Esse experimento não substituiria a clínica.

Ele criaria uma ponte entre experiência vivida, fisiologia, neurodinâmica e pertencimento.

Diplomacia Corpo-Território

O artigo também tem implicações para o Estado e para a clínica.

Se o corpo-território é a unidade mínima do Estado, então diagnóstico é diplomacia.

Consulta é diplomacia.

Entrevista é diplomacia.

Prontuário é diplomacia.

Escala é diplomacia.

Dado é diplomacia.

Tecnologia clínica é diplomacia.

A pergunta deixa de ser apenas:

qual transtorno esta pessoa tem?

E passa a ser:

como encontrar este corpo-território sem destruir seu Weichö?

Uma clínica decolonial não reduz o sujeito a categoria.

Ela pergunta:

que mundo está tentando falar por esse sintoma?

que Jiwasa está modulando esse sofrimento?

que espaço 5D foi capturado?

que qualia domina o campo?

que movimento ficou preso?

que pertencimento se perdeu?

que cuidado poderia reorganizar a experiência?

Fechamento

O artigo de Gadelha e colaboradores importa porque faz uma pergunta rara em tempos de fragmentação:

como recuperar o todo sem abandonar a ciência?

Essa pergunta é preciosa.

A BrainLatam2026 entra nela com outra camada:

como espacializar esse todo no corpo-território e medir suas dimensões sem capturá-las?

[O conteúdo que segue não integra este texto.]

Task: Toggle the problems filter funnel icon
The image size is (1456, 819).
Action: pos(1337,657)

O todo da vida psíquica não é apenas um conceito clássico.

É uma urgência clínica, científica e política.

Porque pessoas não sofrem em checklist.

Sofrem em mundos.

Sofrem em corpos.

Sofrem em territórios.

Sofrem em Jiwasas.

E também se reorganizam em mundos, corpos, territórios e Jiwasas.

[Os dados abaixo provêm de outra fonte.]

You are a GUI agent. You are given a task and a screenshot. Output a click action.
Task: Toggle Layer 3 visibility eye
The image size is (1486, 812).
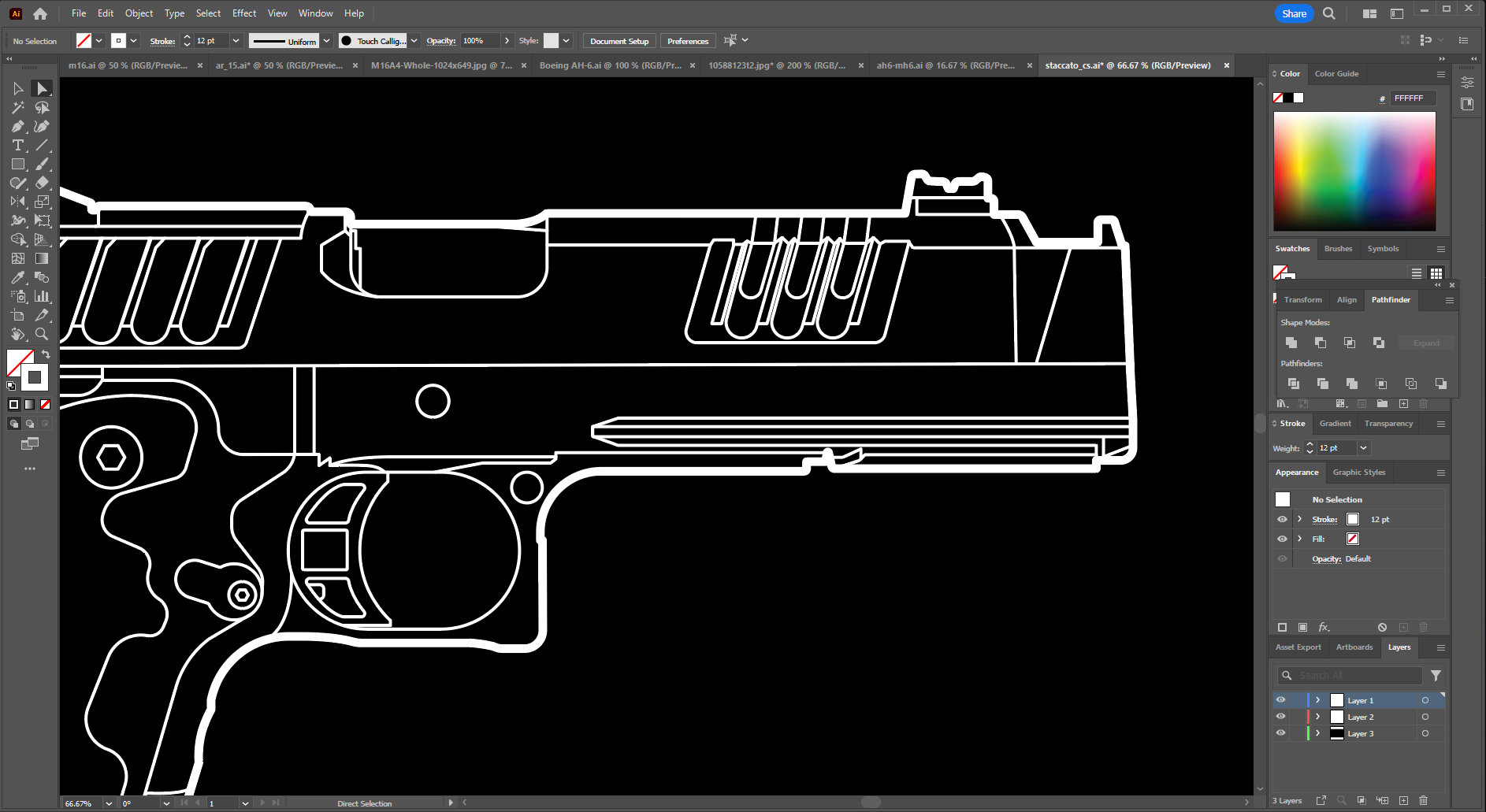pyautogui.click(x=1281, y=733)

A psicopatologia do futuro talvez precise perguntar menos:

quantos sintomas essa pessoa tem?

E mais:

que mundo está sendo construído dentro deste corpo-território?

que espaços 5D ocupam sua vida psíquica?

que Jiwasa cuida ou captura sua existência?

que medida pode escutar sem reduzir?

que clínica pode compreender sem aprisionar?

O artigo abriu uma trilha importante.

A BrainLatam2026 caminha nela com gratidão e acrescenta:

a consciência é espacial.

O sofrimento também.

E todo cuidado verdadeiro precisa encontrar o corpo-território inteiro.

Referência principal

Gadelha, A., Haguiara, B., Lorencetti, P. G., Koga, G., Studart, I., & Palaniyappan, L. (2026). Operationalizing the Whole of Psychic Life: Toward a Structured Framework for Psychopathology. Psychopathology. DOI: 10.1159/000552393.